Start

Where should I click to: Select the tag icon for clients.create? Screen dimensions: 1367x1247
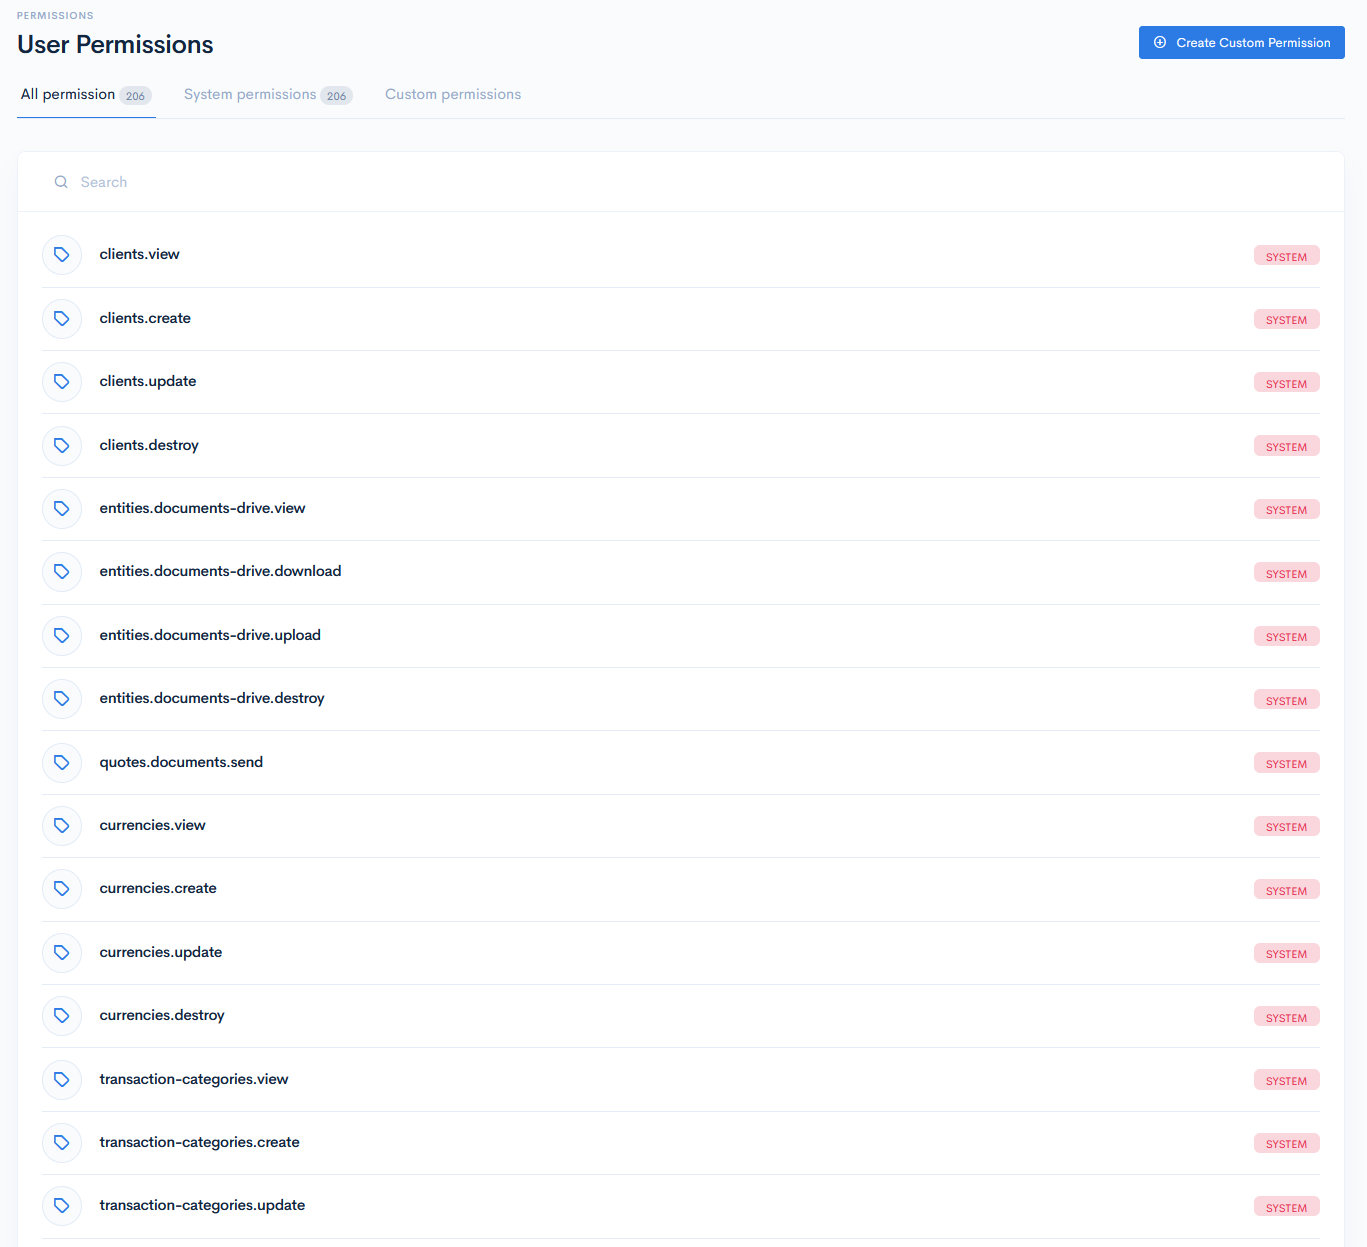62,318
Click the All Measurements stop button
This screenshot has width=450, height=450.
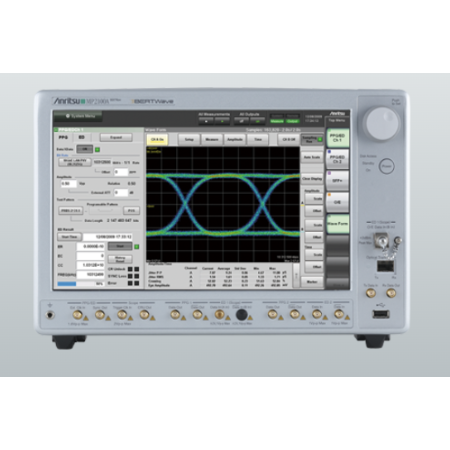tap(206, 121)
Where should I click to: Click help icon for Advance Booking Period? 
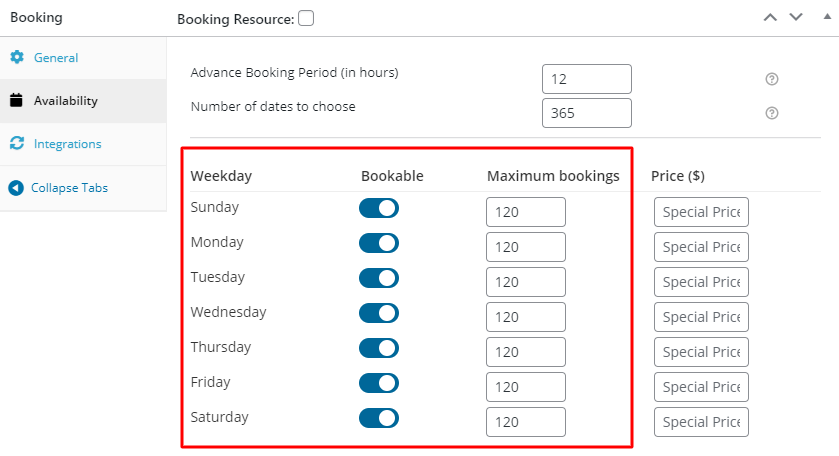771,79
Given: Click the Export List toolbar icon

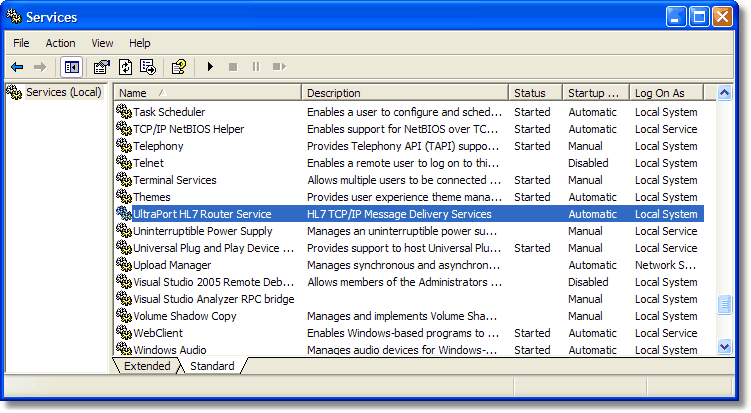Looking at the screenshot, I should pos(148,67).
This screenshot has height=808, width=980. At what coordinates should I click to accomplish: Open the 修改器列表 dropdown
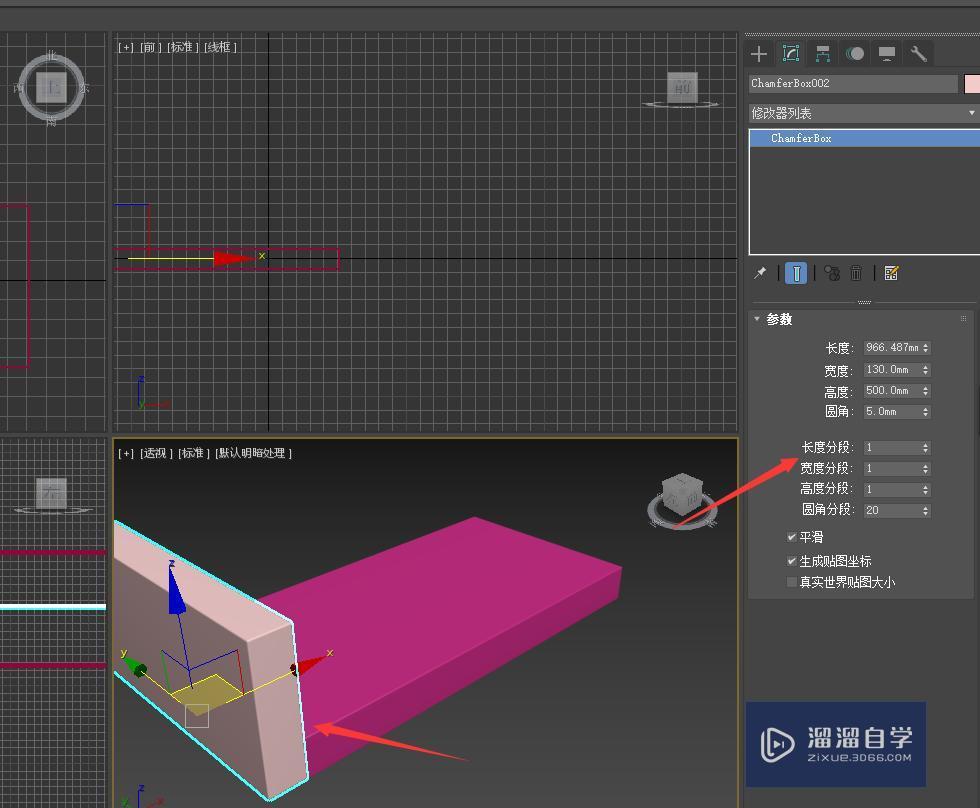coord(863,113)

End
Start

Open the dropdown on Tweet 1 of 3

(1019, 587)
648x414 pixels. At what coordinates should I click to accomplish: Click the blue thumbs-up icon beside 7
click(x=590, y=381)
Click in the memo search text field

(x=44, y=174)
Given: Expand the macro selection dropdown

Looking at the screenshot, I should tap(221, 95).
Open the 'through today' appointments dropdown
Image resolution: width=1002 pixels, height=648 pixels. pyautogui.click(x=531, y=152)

End
Start

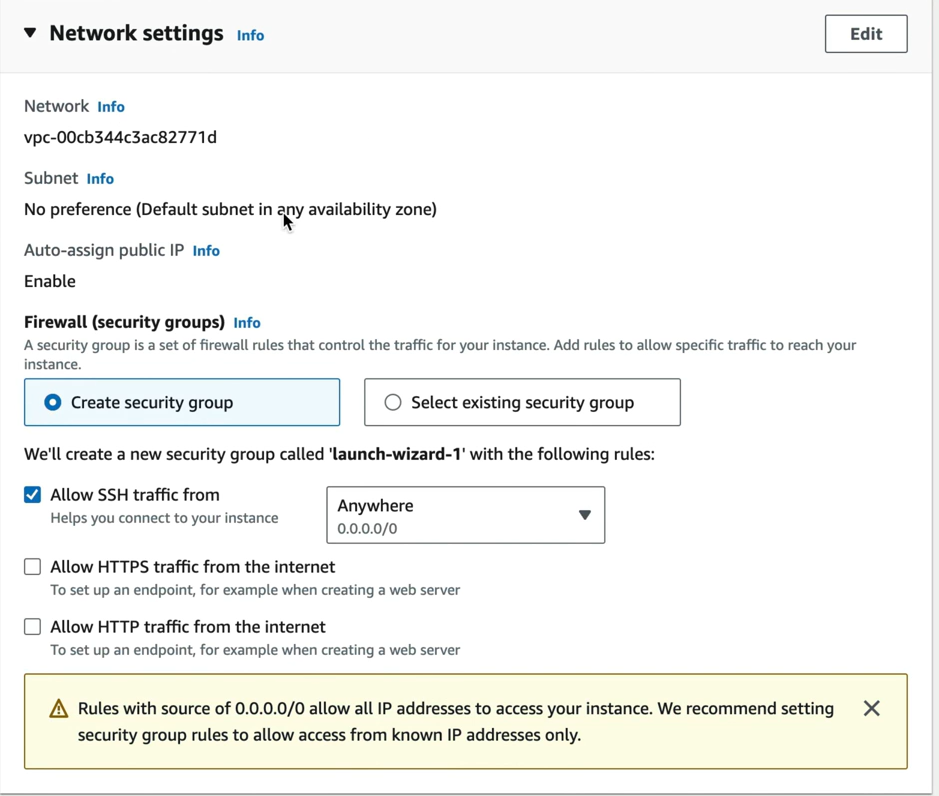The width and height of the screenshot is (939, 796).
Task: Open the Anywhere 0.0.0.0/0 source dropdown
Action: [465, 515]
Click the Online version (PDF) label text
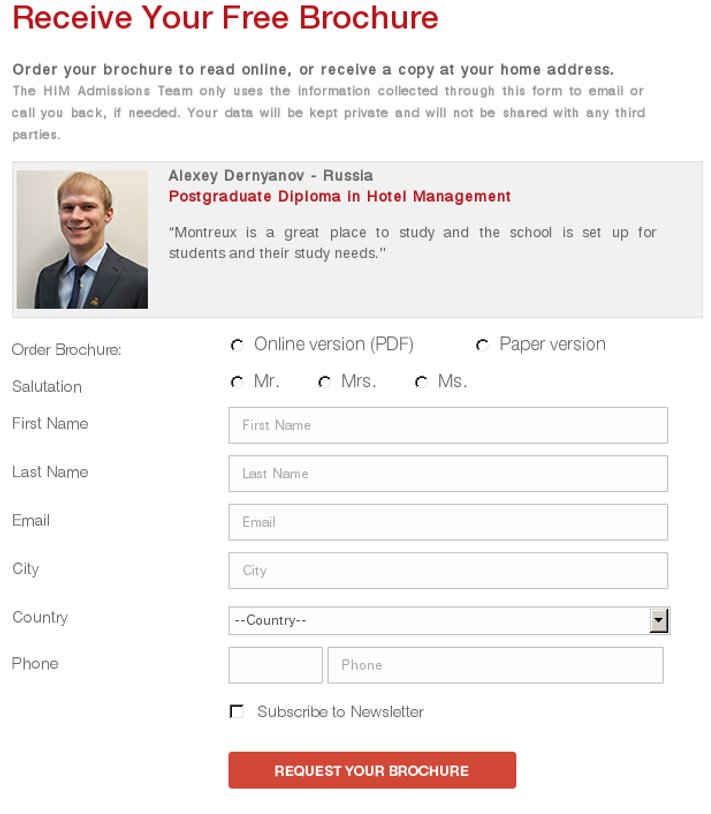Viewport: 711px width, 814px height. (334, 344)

End

● Goal of the exercise: Display each line of the data above that contains the string "text".

● Result of the task:
Click in the memo search text field
Click the Online version (PDF) label text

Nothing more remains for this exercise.